Some Monetary Basics Pt IV

Initially published, Dec 24, 2008 (Edited and expanded 5/17/2011)

Okay – NOW we get down to the IMPORTANT stuff… EXACTLY WHAT IS MONEY/CURRENCY?

Let’s start out with the illustration, then the definition/summary. I think it will be easier for you to follow the concepts that way.

So, let’s say that you decide to go into the lawn mowing business. Okay… you hoof it up and down the street, trying to get your neighbors to “hire” you to mow their lawns. You finally find one, and the two of you agree that you should mow and trim his lawn, and he’ll pay you $25 for the job. So you get busy and do a great job, and he hands over a 20 dollar bill and a 5 dollar bill – transaction complete.

But IS it? No.

What really happened in the above paragraph? You agreed to give up a part of your life and perform a service. Your neighbor agreed to give you a couple of pieces of paper that according to current convention, represented a certain value that you could exchange somewhere for something that you value. So you do that. You ran over your foot with the lawn mower while you were doing the guy’s lawn, so you need a new pair of boots. You take the $25 in paper money to the store and find a cheap pair with steel toes (so you don’t whack your toes off if you run over them again.) And for purposes of our illustration, those new boots cost EXACTLY $25, and there is no sales tax.

So you traded your time and lawn care skills for a new pair of boots. But you didn’t get the boots from your neighbor. What REALLY happened, was you did the work, and your neighbor gave you an IOU for the boots… or for something. Then you gave the currency to the shoe store clerk, who will then use it to pay an employee, or to buy a box of shoe laces or something. So your work has now purchased a pair of boots, and whatever the shoe store owner will in turn exchange your neighbor’s debt for something he needs.

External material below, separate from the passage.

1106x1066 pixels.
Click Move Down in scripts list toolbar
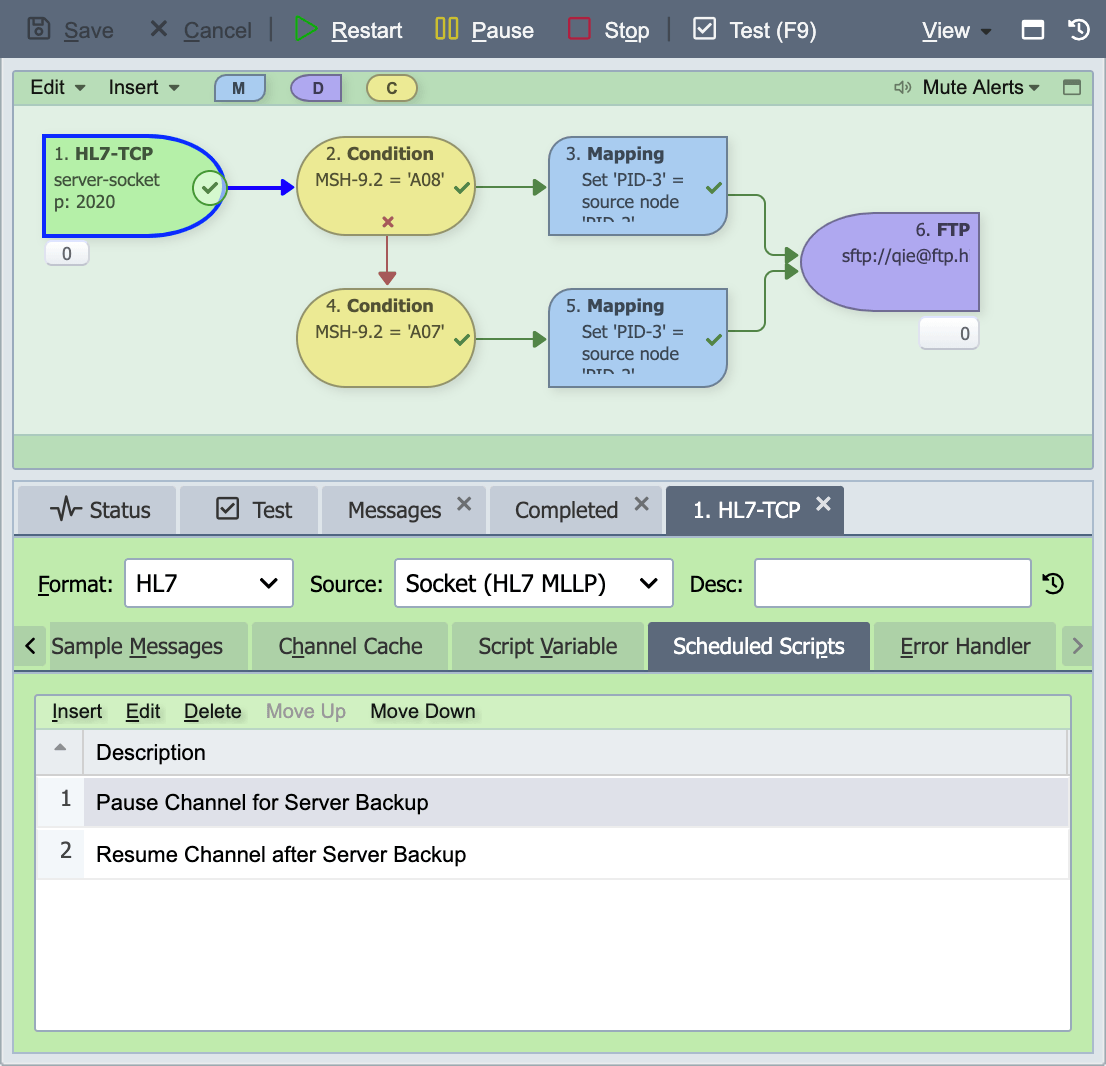423,711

But how did the shoe store owner know that your neighbor owed you a pair of boots? He accepted the currency/money as valid representation of the debt owed to you by the neighbor (or someone), and he presumed that the neighbor was good for the debt. BUT – he doesn’t KNOW the neighbor – so how could he trust the IOU?

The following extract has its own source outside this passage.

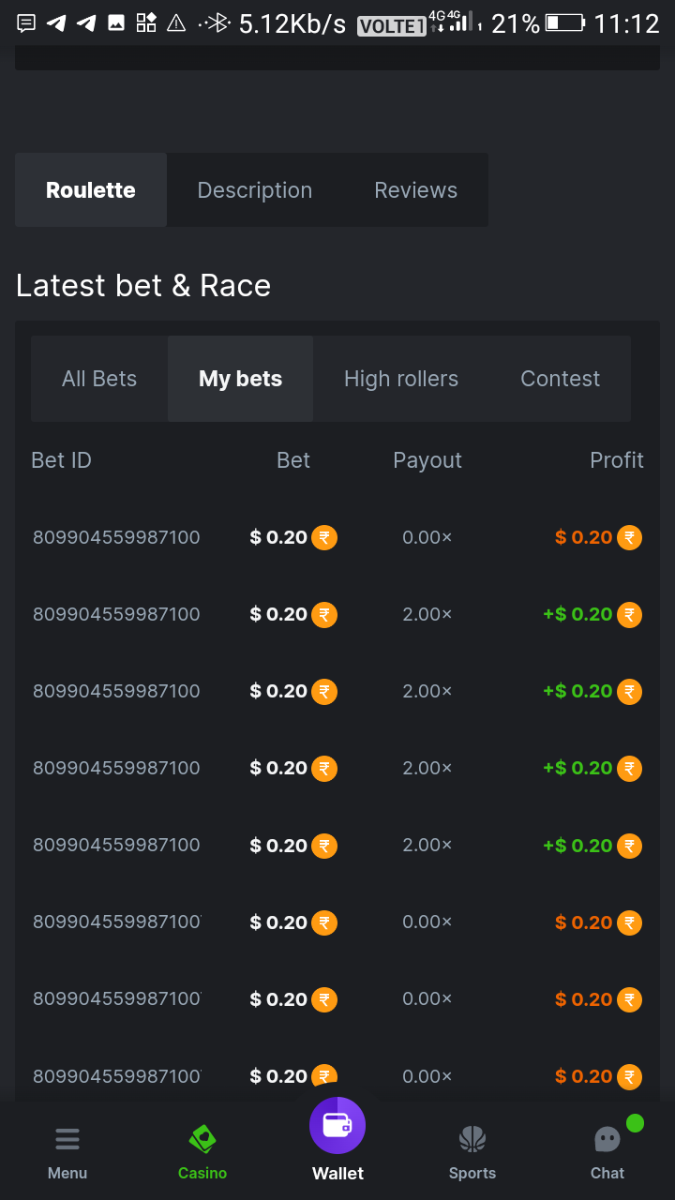View the High rollers tab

So… having written at length as to how money/currency is used, and such, we now, FINALLY come to EXACTLY WHAT money REALLY IS!

Money/currency is “Nonspecific Debt.”

That means anyone can collect the debt, or transfer it to anyone else, and it’s as valid as if you wrote a contract with specific names and conditions in it. Why did you take the $25 from your neighbor? Because you ACCEPTED that someone else somewhere else would redeem those notes for something of reasonable value. And the shoe store owner did the same thing when you traded him the paper money for the boots. So you exchanged labor, part of your life, for some unknown person’s promise to pay you something of value in exchange at some time in the future.

So modern economies don’t just create debt by borrowing money – they RUN on debt.

So when you “save money” what are you doing? You are holding someone else’s debt. Can it evaporate? Sure can. How do you make sure that you have value instead of debt? You have to redeem that debt/money for something of value so that if the non-specific debt is defaulted on by the sponsor of the paper (government?) – YOU don’t get stuck holding the bag.

CAN you “save for the future”? No. At least not by hoarding money. There is a simple economic/accounting reason that it is impossible to “save for the future, and it’s the reason Social Security can’t work.” It is this;

CURRENT OBLIGATIONS MUST BE PAID WITH CURRENT RESOURCES.

If you have a US Savings bond, can you buy food with it? Probably not because like money the savings bond represents debt – but a different kind of debt than money. A US Savings bond is SPECIFIC debt – which is to say that the Government (one specific party) owes YOU (the other specific party). So before you can redeem that debt (spend it), you must convert it from specific debt to NONspecific debt (money) or change the specified parties. And since you have no way of knowing what the value will be, or will not be of future debt (due o inflation, deflation, default, etc), you cannot save for the future. If you seek to “save” for the future, to “put aside” the fruits of today’s labor/time for use at some time in the future – the ONLY way to do that is to currently redeem your non-specific debt, and your specific debt for some asset, some item of value, that will reliably return CURRENT income/revenue in the future. The classic such investment would be to buy a liquor store. Another classic strategy is to “think generationally” – which is you take care of your parents, and your kids take care of you, and you all build he family’s wealth through the generations.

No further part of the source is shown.